Dan digambarkan didalam pewayangan, pada setiap lakon baku maupun
carangan Semar yang kadang kena fitnah dan ancaman, tidak pernah
menyelesaikan masalah dengan pertempuran. Yang ditempuh selalu jalan
damai dengan kepala dingin disertai kearifan sehingga dapat menengahi
pihak-pihak yang berseteru.
Maka secara tidak langsung, seseorang yang bersifat semar, selalu
dituntut oleh misinya yang harus dapat menerapkan dengan apik Ilmu
Ketuhanan, Kerasulan, Kebangsaan, Kemanusiaan, Kefilsafatan, Ilmu
Jiwa, Ilmu udaya Dasar dan sebagainya, disamping syarat yang
disebutkan terdahulu. Dari semua itu dapat ditarik kesimpulan makna
Ssemar secara harfiah, sifat Semar universal adanya, dalam arti
kapanpun dan dimanapun Sifat Semar bisa ada, sepanjang sepanjang
dijaman dan di tempat itu masih ada orang yang memiliki sifat terpuji.
Maka didalam wayang selalu diceritakan, semua generasi satriya sejati
selalu diemong oleh Semar sebagai Panakawan, sebagai Batur dan sebagai
Dewa. Semar sebagai Panakawan yang artinya teman yang bisa memahami
benar permasalahan dan fungsi teman yang baik. Batur yang berarti
embat-embating catur artinya selalu dapat diajak bermusyawarah dan
sebagai Dewa diharapkan dapat menyampaikan pesan-pesan keagamaan
kepada yang diemongnya.

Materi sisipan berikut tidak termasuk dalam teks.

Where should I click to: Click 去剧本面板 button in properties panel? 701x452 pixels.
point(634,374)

Dari fungsi Semar sebagai Panakawan dan Batur
itulah maka, semua generasi, dari ayah, anak, cucu, buyut dan
seterusnya, apabila memanggil Semar selalu dengan sebutan Kakang.
Disamping itu, sewaktu semar masih berkedudukan sebagai Dewa, Dia
bergelar Bathara Ismaya, sebagai ayah dari Bathara Wisnu Sang
Pemelihara alam. Maka dengan perkataan lain, para Dewapun memerlukan
Semar sebagai Panakawan dan Batur. Maka dapatlah disimpulkan, bahwa
Semar itu adalah biangnya Sang Pemelihara Alam.